[Element and text position data]
○ ○ ○ ○

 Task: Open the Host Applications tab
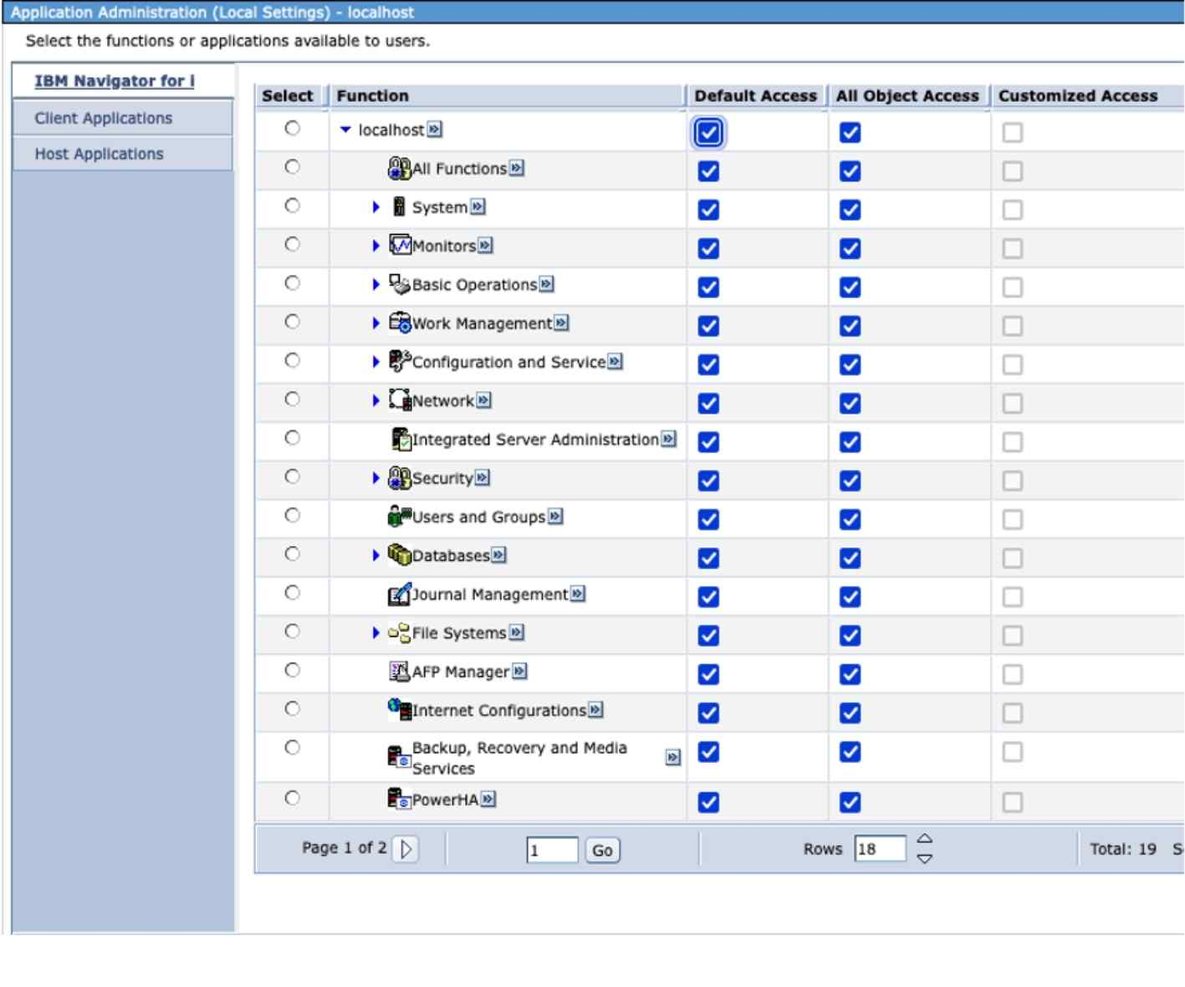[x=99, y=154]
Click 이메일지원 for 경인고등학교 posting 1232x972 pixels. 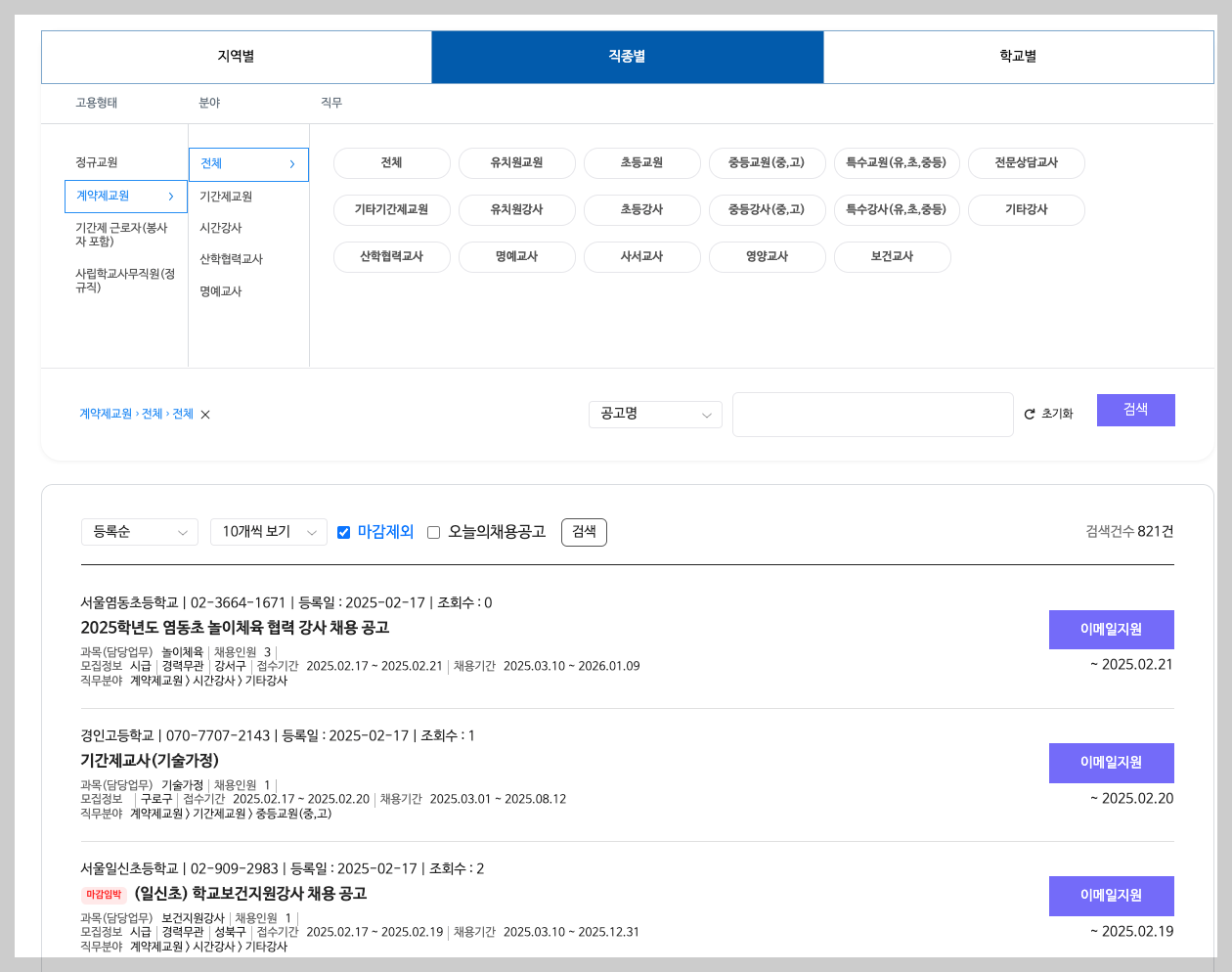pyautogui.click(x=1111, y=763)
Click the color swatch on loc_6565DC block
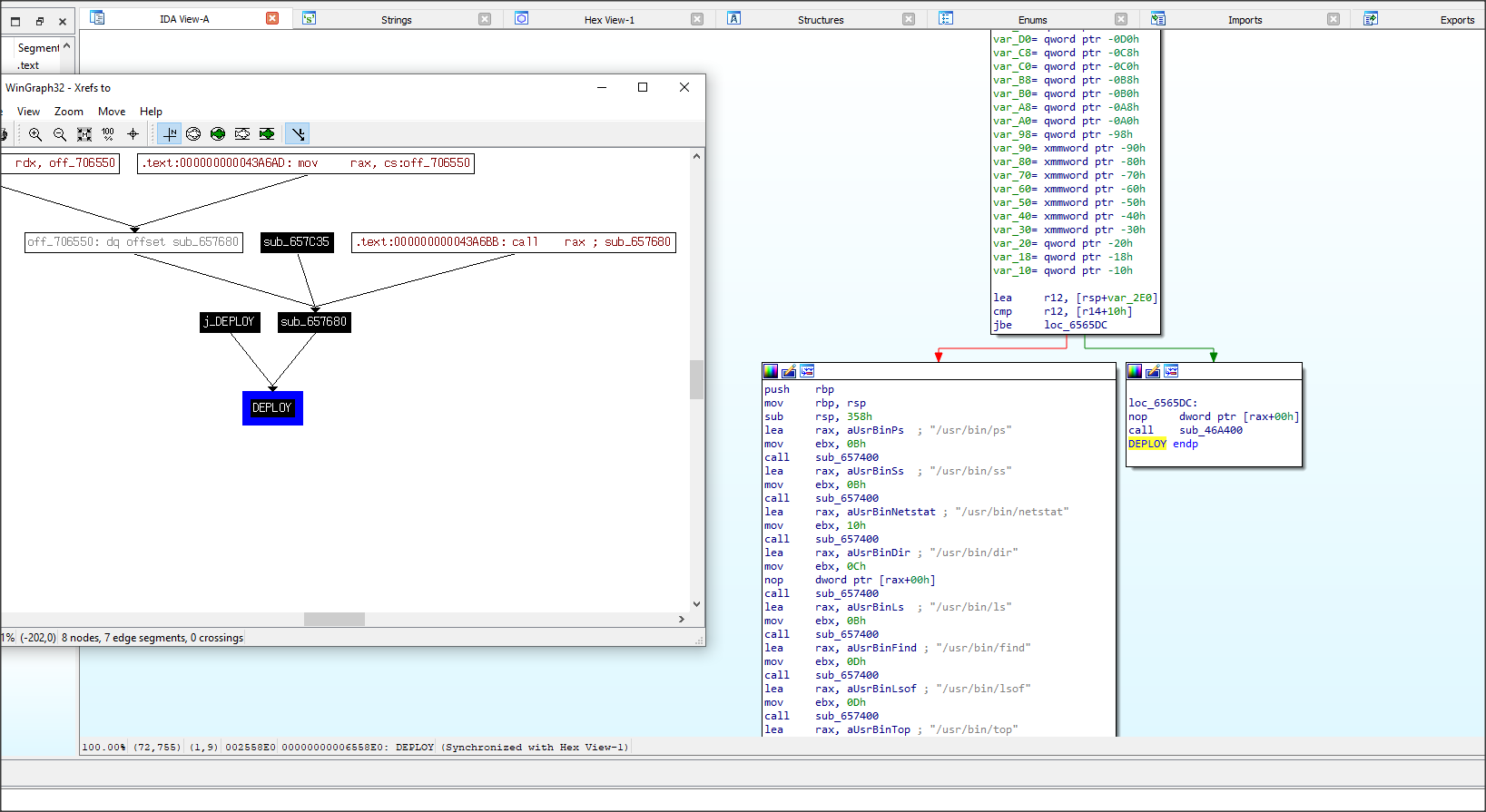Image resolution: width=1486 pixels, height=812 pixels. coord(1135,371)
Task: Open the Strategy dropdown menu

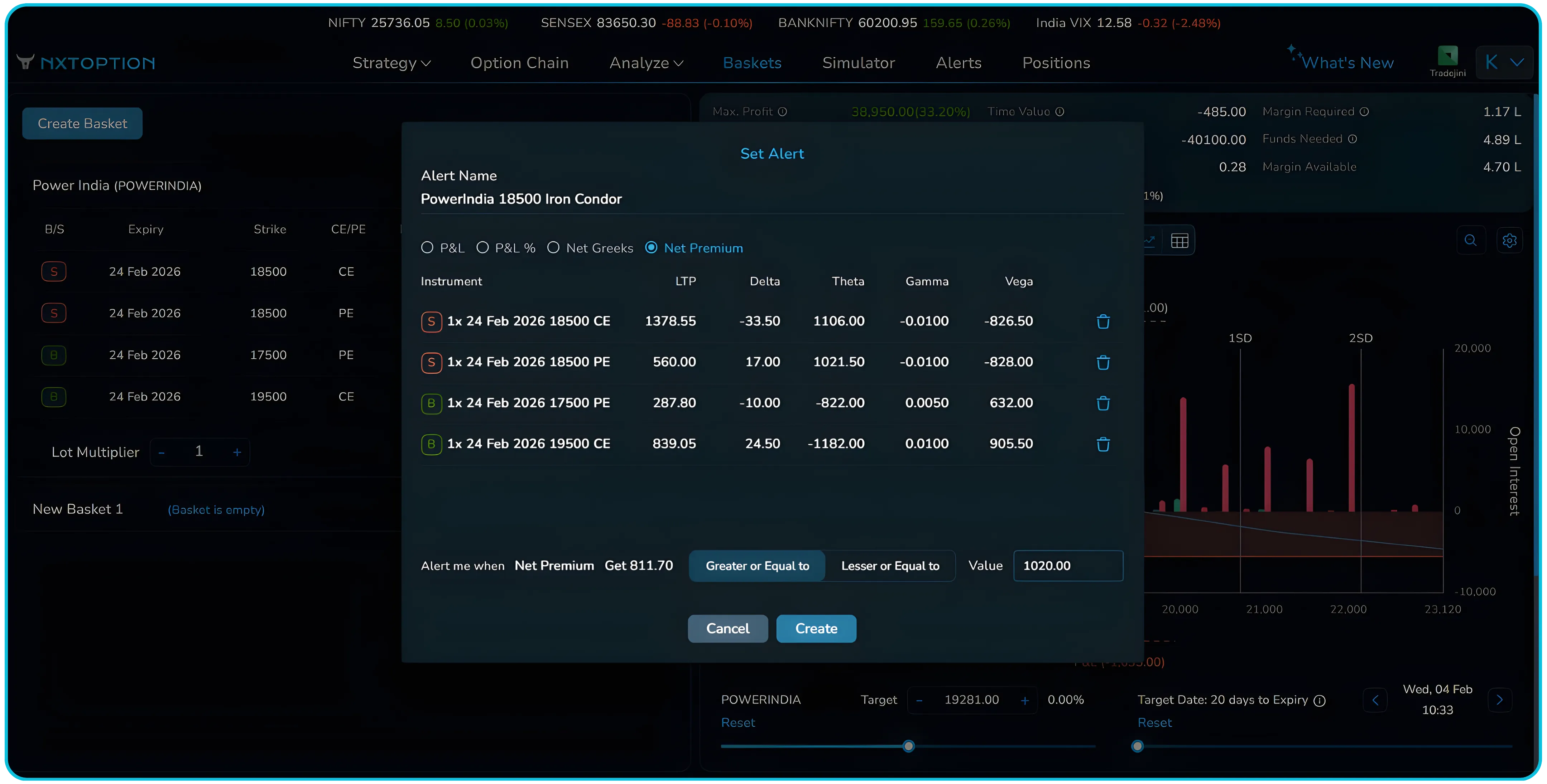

○ ○ ○ ○

Your instructions:
Copy out the stretch from the line containing "Click the color swatch on loc_6565DC block" through the end of the lines, keeping the requests, with every coordinate and pixel dimension in the answers multiplied by 2.55 and rounded to a whole number (halves round up). Leave out the pictures.

Final result:
Click the color swatch on loc_6565DC block
Image resolution: width=3789 pixels, height=2071 pixels. coord(2894,946)
Task: Open the Strategy dropdown menu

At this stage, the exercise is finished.